Dia mengklaim hanya sebagai pemodal dalam pekerjaan itu.
Klaim Ketua KPU Teluk Bintuni itu langsung ditanggapi serius Direktur Eksekutif Yayasan Lembaga Bantuan Hukum (YLBH) Sisar Matiti Yohanes Akwan,S.H.,M.A.P.
Menurut Akwan, pernyataan Memed Alfajri itu tersebut menimbulkan pertanyaan serius dan harus ditindaklanjuti dengan mekanisme pengawasan etik dan hukum.
“Ketua KPU Teluk Bintuni sendiri menyatakan bahwa ia adalah pemodal proyek Pemerintah daerah yang dibiayai dari APBD. Ini tentu menimbulkan pertanyaan, apakah layak seorang pejabat publik, khususnya penyelenggara Pemilu terlibat secara finansial dalam proyek negara?” sorotnya.
Akwan menilai bahwa pengakuan sebagai pemodal berpotensi menimbulkan benturan kepentingan, terlebih lagi posisi Memed sebagai Ketua KPU Teluk Bintuni merupakan jabatan strategis yang menuntut independensi tinggi.
“Kami tidak serta-merta menuduh adanya pelanggaran hukum.
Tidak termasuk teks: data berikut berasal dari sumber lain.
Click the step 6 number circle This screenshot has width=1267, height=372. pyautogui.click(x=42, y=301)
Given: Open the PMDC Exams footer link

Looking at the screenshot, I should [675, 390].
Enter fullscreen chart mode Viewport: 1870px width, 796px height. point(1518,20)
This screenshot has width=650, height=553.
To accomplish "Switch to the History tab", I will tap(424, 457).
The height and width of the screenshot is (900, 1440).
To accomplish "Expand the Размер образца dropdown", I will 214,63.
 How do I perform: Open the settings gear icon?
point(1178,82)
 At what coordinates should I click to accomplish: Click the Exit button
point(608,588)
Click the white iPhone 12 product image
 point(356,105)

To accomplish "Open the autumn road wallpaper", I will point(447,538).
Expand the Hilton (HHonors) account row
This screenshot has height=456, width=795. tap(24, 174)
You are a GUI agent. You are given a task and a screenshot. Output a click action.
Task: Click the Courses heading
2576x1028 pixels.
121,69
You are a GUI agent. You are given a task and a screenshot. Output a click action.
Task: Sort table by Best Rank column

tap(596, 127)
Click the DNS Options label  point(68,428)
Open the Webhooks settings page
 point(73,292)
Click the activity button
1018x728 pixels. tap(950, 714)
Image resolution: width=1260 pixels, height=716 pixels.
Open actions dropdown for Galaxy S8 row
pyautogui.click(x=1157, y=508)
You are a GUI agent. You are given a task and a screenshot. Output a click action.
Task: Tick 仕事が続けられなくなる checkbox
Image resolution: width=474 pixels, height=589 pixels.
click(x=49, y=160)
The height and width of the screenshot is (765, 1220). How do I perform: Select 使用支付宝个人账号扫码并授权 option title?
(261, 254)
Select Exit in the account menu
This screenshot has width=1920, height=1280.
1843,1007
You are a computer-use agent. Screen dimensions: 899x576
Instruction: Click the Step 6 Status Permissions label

Tapi fakta bahwa seorang pejabat publik ikut mendanai proyek negara perlu ditelaah lebih lanjut. Apakah ada akses atau pengaruh istimewa yang digunakan? Itu yang penting untuk diselidiki. Apalagi dalam pengakuannya, bahwa proyek tersebut sepenuhnya berprogress sesuai dengan anggaran yang dicairkan oleh Pemerintah, terus fungsi permodalan dalam bentuk apa? Imbal balik berupa apa?,” jelasnya.
Akwan juga mengingatkan bahwa partisipasi dalam proyek yang dibiayai APBD meskipun tidak terlibat sebagai pelaksana tetap menimbulkan pertanyaan integritas dan profesionalisme, apalagi jika keterlibatan berlangsung saat menjabat.